A: The idea is that these are universal goals set in a, basically, in a global arena. But at the end of the day each country will have to define how they deal with each of these goals and how do they prioritize these goals but more of in terms of integrated way. So you can’t anymore look at your economy isolated from what is happening to your people, to your social sector. And you can’t anymore look at what is happening to your people independent of what is happening to your ecosystem. So you are asked – actually, countries are forced to look at integrated solutions. In other words, if you are looking at generating prosperity – how do you generate prosperity in such a way that it’s not just about your GDP but it is also about how you actually invest in your people. How do you reduce inequality? How do you make sure you have social inclusions? So the idea of inclusive growth and shared prosperity has come in a lot more. How do you grow and share this prosperity in a way that make sure you sustain your ecosystems and use your resources in an efficient way, use your energy in an efficient way so that we do not threaten, we do not threaten the resources for the next generation. And this is what I call intergenerational inequality if we do not address it properly.

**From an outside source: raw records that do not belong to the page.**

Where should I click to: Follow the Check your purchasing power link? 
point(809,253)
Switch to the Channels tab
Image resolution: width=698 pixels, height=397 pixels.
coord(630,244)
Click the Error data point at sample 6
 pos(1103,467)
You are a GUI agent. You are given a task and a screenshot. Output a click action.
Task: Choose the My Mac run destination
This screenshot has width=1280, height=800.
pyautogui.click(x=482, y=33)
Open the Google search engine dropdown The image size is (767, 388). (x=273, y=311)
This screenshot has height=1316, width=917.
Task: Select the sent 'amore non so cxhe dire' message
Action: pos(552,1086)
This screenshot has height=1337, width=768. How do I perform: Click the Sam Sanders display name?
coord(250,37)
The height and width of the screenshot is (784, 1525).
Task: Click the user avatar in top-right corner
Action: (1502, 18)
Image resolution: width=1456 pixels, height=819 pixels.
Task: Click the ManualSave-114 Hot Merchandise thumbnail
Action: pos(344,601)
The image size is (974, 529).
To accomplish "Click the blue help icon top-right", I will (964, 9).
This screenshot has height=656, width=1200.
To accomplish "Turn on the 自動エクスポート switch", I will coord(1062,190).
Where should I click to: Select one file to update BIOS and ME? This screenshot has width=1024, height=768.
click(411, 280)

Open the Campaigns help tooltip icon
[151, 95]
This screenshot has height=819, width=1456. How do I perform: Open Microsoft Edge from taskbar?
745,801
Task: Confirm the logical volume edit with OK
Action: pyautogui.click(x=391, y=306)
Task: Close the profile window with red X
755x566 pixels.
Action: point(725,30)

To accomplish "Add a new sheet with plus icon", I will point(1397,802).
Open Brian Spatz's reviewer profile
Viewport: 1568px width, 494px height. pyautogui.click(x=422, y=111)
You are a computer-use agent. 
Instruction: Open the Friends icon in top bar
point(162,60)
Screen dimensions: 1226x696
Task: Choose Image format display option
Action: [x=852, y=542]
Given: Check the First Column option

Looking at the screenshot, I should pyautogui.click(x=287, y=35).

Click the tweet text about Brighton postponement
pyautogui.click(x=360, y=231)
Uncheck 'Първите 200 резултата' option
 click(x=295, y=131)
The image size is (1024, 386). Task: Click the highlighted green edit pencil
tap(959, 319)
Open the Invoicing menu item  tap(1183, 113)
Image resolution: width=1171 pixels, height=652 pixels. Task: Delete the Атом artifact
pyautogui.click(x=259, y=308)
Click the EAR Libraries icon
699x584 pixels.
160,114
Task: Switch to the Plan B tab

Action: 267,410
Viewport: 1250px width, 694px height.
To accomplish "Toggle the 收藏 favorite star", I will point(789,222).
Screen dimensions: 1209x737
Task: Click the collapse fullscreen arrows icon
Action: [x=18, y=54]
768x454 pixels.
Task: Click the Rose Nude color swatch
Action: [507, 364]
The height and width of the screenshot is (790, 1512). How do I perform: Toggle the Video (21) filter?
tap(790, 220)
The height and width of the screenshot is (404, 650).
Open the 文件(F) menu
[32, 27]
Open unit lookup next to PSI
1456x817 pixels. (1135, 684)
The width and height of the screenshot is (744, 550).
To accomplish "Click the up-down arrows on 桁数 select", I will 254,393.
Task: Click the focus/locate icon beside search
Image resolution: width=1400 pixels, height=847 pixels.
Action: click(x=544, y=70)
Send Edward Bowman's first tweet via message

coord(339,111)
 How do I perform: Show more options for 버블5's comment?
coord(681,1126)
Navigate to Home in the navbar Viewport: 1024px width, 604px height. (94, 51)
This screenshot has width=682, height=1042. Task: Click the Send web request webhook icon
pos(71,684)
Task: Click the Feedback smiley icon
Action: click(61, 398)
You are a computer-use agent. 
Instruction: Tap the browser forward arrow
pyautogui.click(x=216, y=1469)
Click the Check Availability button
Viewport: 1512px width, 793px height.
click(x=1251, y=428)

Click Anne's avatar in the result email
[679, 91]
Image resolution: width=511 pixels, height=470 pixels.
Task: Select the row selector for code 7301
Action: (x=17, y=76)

Q: Governments need to work more effectively with corporations and the private sector to achieve development goals, how do you get businesses to mainstream the new SDGs?
A: It is about enlightened self-interest. I was very impressed at the number of private sector that participated in the Climate Change Summit that I attended last year, which the Secretary General of the United Nations convened. And there, they actually made commitments of how they will change, because at the end of the day it is how you generate both profit, but also for people. And you can’t sustain growth unless you know how to generate wealth in an entirely new way given what is happening after the post-2008 financial crisis. And the private sector is trying to bill in the issue of sustainability and governance into their value proposition. And I think that that’s a new way of thinking. So it’s not just profits for the sake of profits because you have stakeholders interest. So the private sector is not independent of private participation and also of the market. And you have the citizens actually demanding change also in the private sector. So it’s a change all throughout. But what is important, I think, for the sustainable development goals is that you have for the first time what we have been calling the means of implementation. Because in the case of the millennium goals, what you do not have is how you bring it about, whilst in this case people are talking about technologies, and therefore the private sector will have to help us with the development of new technologies as new business. We’re talking about financing. Of course, it’s just not private sector financing but how you build a partnership in such a way that there is an alignment of direction and alignment of goals so that you can actually mobilize the right type of resources including the development of human capacity. So it’s not just one of money but it’s also one of how do you run your institutions – what is your core business model in order to move this agenda forward.